> _WHAT THE EXERCISE ASKS_
Retype the listing from the line containing "Given: Click the" down to the line containing "Screen dimensions: 398x141", including both of those lines and nothing else.

> _RECORD EXCERPTS_
□ □ □ □
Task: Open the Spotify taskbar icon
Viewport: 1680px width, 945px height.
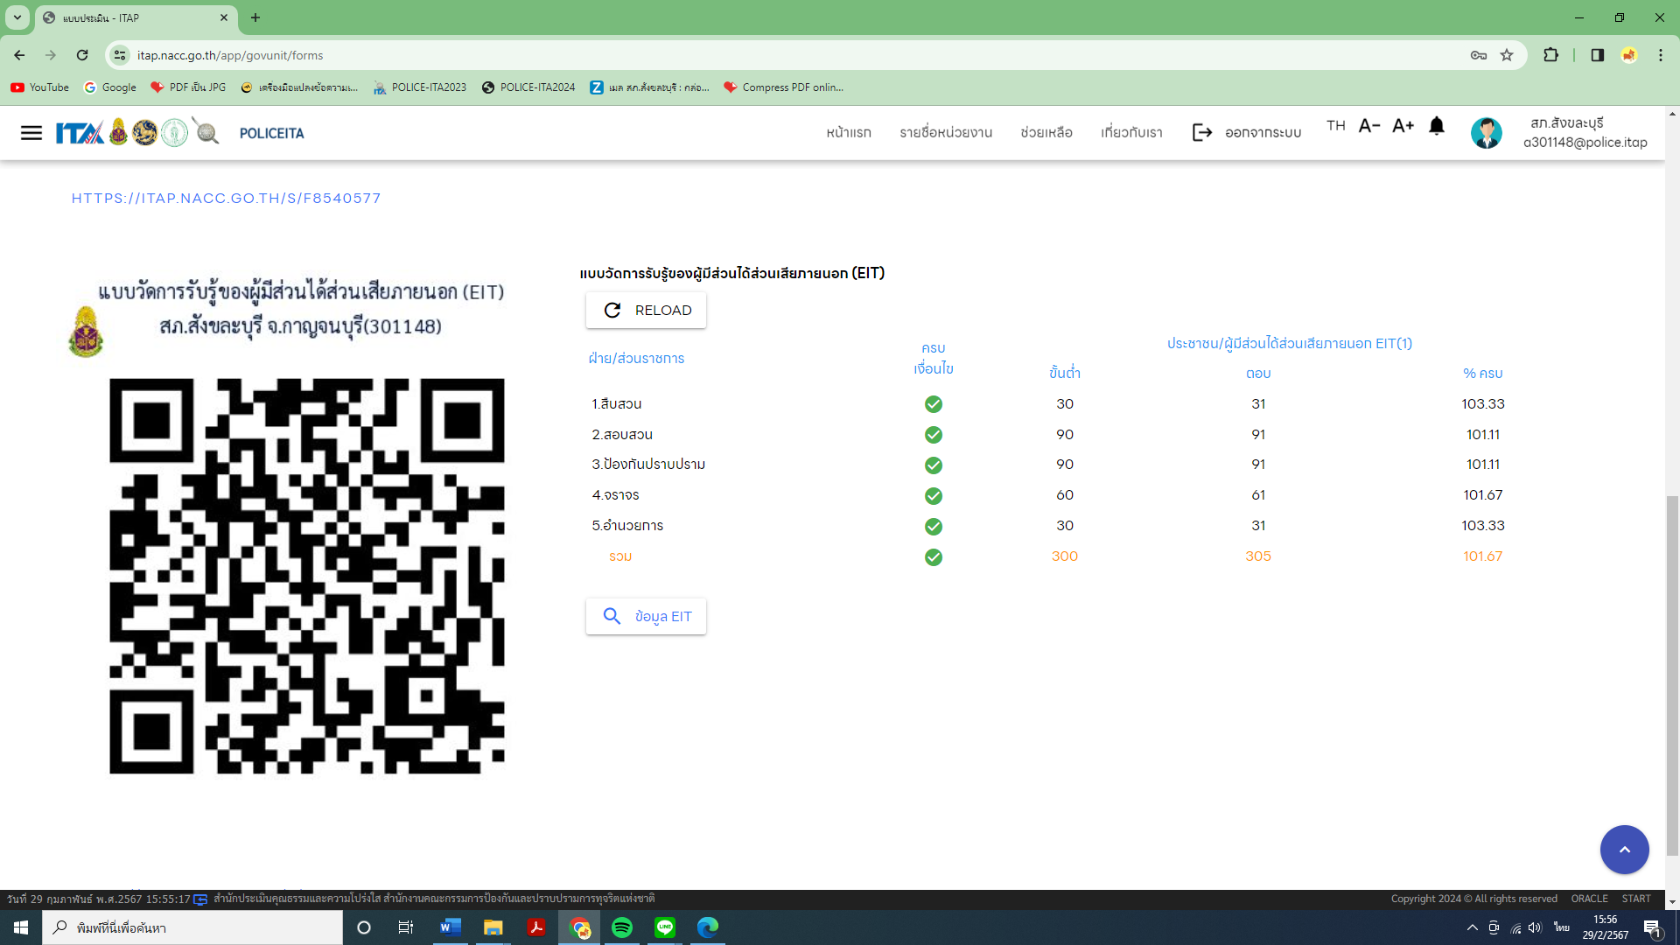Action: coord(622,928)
□ □ □ □
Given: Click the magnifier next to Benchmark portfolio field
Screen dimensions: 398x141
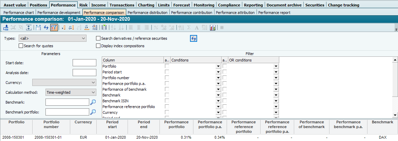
□ □ □ □
> _RESULT OF THE TASK_
Given: Click the magnifier next to Benchmark portfolio field
Screen dimensions: 398x141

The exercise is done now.